Daniel flinched, but quickly recovered. “It would be horrible if you didn’t.”
There was a long pause. Finally I said, “This guy, Meek, he kept journals, going back to the thirties. Is that the kind of thing you collect?”
“Yes,” Daniel said, “it’s exactly the kind of thing we want.”
I took out my spiral notebook and wrote down Meek’s neighbor’s name and address. “You contact this guy. He was Meek’s neighbor. I don’t know the situation with Meek’s family, but this guy might. If nothing else he can warn you if the family tries to throw the journals away.”
“Thank you.”
“I do actually have one of the journals. 1959. Eventually, I’ll give it to you.”
“Eventually?” he asked.
“Right now it’s evidence. Eventually, it won’t be.”
“You’re sure you don’t want to explain to me what this is about?” he asked.
“Yes, I’m sure.”
He gave me a look that suggested to me he didn’t miss my secretiveness at all. “Well, I should go now,” I said.
Daniel walked me to the door. As he opened it for me he said, “When I think about the three years we were together, it seems so special, so innocent somehow. First loves are like that, I guess. Sometimes I think that’s all there is to us, wanting to get back to something we’ve lost.”
It wasn’t. There was more to it than that, and we both knew it. But looking at it his way might make things easier.
“Maybe you’re right,” I lied.
CHAPTER EIGHTEEN
Our Lady of Benevolence Nursing Center was a low-slung brick building from the sixties taking up half a block on Wilson Avenue a few blocks from the end of the Ravenswood El. Except in the lobby, the windows were high up and close to the ceiling. Probably to keep heating costs down. But I imagined it was also to keep patients from climbing out.
I walked into the lobby and said hello to the Virgin Mary. They had a statue of her set into the wall. She was about seven feet tall and had a stern look on her face. I had the fleeting thought that it was no wonder she’d lost her virginity to the Almighty; no one else would have dared. I nearly crossed myself after thinking it, though. Eight years of catechism classes were hard to forget.

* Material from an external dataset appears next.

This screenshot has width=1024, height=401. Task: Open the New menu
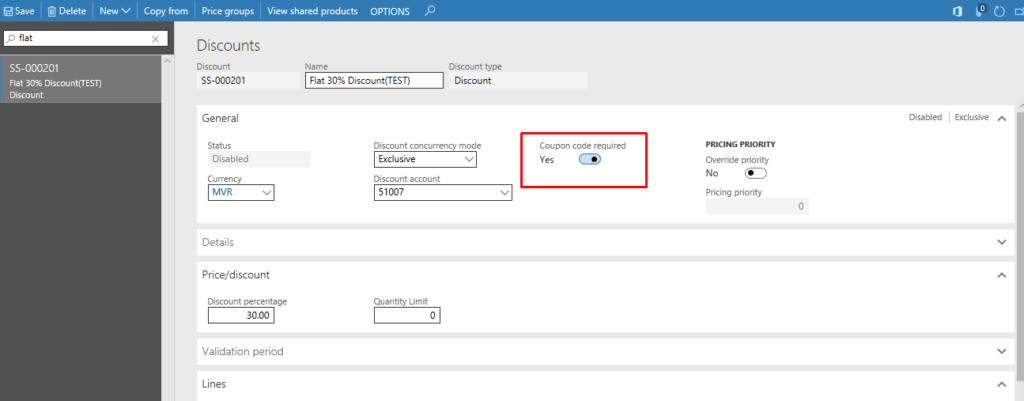[115, 11]
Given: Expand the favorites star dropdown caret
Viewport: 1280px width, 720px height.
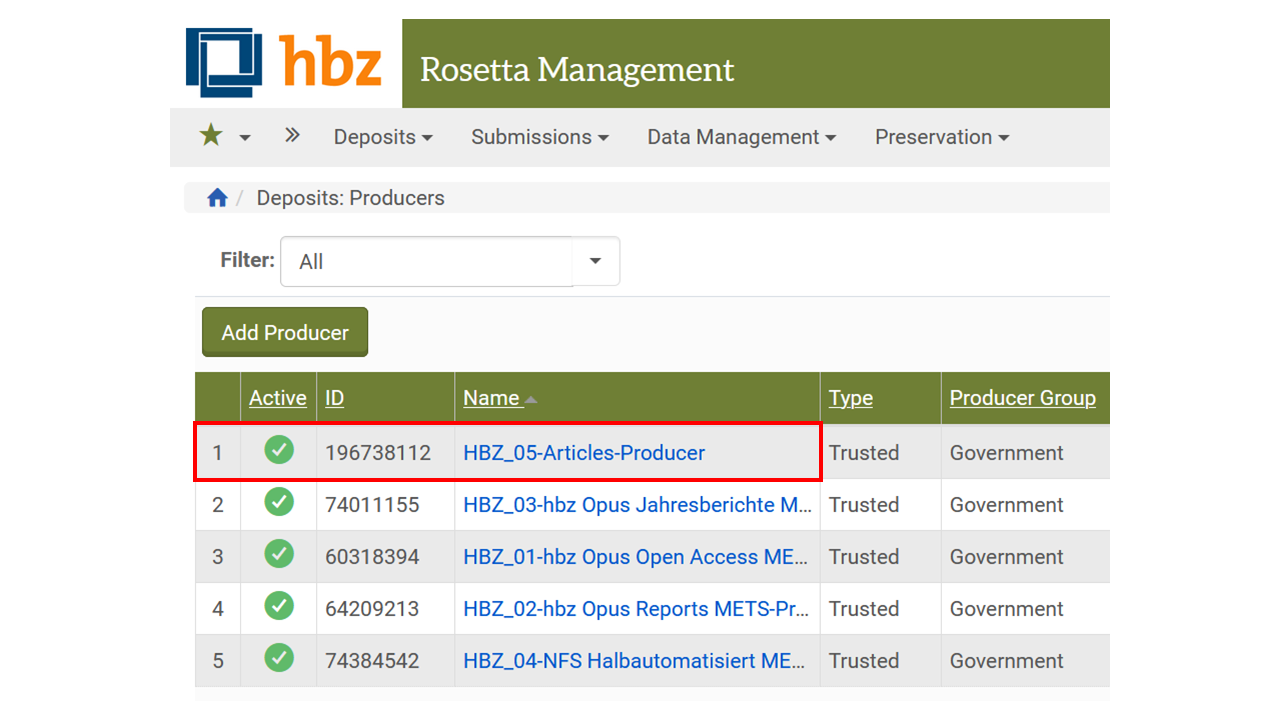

Someone cleared a throat to my right, and I turned to see a little old woman sitting at a small desk. Though she looked like she could be a resident, her pink jacket and nametag told me she was a volunteer.
“I’m here to see Lewis Carpinski,” I said.
“Oh yes,” she said, as though she should have guessed. She picked up a phone and carefully dialed two numbers. A few moments later her call was answered, and she said, “There’s a visitor for Lewis Carpinski.” Then she fumbled with the phone as she set it back on the cradle. She smiled at me but didn’t say anything else. Maybe she
is
a resident, I thought.
I waited, and a couple minutes later, a young man in blue scrubs came into the lobby. “You’re here to see Lewis?” he asked brightly.
“Yes, yes I am.”
“Follow me,” he said.
His outfit was loose, but his thighs and butt were big enough to press against the cloth as he walked. It was a nice view. The floor was covered in easy to clean linoleum, and the walls had been painted a supposedly soothing pastel. We walked by a dozen doors; I glanced at the sad creatures in each room. Then told myself I was better off staring at the orderly’s ass.
In room 122, Lewis Carpinski had the bed by the window. I was relieved to see that he was in better shape than his roommates, both of whom had tubes running in and out of them. Lewis wore a clean pair of pajamas and a cardigan sweater. Phil Donohue was on a TV attached to the ceiling. Lewis looked to be enjoying the show.
“Lewis, you have a visitor,” the orderly said in an unnecessarily loud voice.
Lewis perked up a little, looked over at me, and said, “Oh you’ve come back. How wonderful.”